Hi Charlotte, Is it safe to eat food that is past its best before date?

There is a pretty simple answer to this, but I’m also going to use your question to weave in some tips to reduce food waste too.  

A best before date tells you once food passes this date, the quality is going to be noticeably reduced from when it was first produced, whereas a use by date tells you once food passes this date, you should no longer eat it. It’s quality vs safety. 

Meats and fish are more likely to have use by dates whereas fruits, vegetables and breads are more likely to have best before dates. However, the dates are still just guides and are not a guarantee. 

With foods that have a best before date use the look, feel and smell of the food as indicators of its quality and safety; you probably do this already without even realizing.

The deterioration of quality may mean that the food is no longer suitable for what you were originally going to use it for. Stale bread is going to make a pretty sad sandwich, and spoiled milk is a sure-fire way to ruin your favorite breakfast cereal. 

However, that doesn’t mean these ingredients are useless. Stale bread is actually even better than fresh bread for croutons – just cut into cubes and cook at 375°F for 10-15 minutes or until golden brown. You could also blitz it into breadcrumbs to use as a crunchy topping for a whole host of recipes. Spoiled milk can be used in baking instead of buttermilk or sour cream. 

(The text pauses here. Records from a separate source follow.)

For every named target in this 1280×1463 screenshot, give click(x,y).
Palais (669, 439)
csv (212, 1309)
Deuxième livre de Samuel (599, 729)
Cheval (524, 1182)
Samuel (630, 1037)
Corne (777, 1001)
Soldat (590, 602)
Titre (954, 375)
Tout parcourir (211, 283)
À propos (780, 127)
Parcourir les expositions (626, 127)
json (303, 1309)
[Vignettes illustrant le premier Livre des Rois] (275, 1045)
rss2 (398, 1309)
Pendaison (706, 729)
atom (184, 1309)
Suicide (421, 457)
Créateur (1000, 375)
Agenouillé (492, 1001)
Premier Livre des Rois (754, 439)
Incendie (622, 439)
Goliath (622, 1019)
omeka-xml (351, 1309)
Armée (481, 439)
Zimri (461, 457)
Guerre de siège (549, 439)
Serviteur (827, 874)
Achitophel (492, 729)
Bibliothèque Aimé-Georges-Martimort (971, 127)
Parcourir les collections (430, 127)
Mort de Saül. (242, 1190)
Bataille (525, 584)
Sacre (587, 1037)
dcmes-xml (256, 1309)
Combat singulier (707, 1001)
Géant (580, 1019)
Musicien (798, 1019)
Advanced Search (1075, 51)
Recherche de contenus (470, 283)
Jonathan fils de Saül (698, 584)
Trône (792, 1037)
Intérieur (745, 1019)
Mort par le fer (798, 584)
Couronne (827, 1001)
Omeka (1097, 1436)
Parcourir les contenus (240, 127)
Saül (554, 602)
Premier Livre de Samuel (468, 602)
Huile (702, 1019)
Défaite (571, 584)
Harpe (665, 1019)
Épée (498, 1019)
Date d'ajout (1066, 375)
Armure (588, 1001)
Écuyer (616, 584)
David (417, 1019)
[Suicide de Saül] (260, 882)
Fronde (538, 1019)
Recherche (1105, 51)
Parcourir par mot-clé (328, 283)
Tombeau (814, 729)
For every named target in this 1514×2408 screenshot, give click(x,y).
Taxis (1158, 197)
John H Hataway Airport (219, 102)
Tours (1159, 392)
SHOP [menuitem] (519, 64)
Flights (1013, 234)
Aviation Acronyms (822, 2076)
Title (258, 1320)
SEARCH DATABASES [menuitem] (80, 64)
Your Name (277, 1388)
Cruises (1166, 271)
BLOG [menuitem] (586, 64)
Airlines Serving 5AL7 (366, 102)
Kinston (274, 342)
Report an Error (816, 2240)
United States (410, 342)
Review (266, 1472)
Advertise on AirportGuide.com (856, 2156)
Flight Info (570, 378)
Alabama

A best before date isn’t a funeral date. Get inventive and you can extend a food’s life way beyond what you first thought. Proper storage like putting certain vegetables covered in the fridge can extend this date even further, meaning before you know it, you’re only taking the garbage out once every two weeks.

TL;DR

Yes, just use your senses to work out whether you can eat something past its best before date.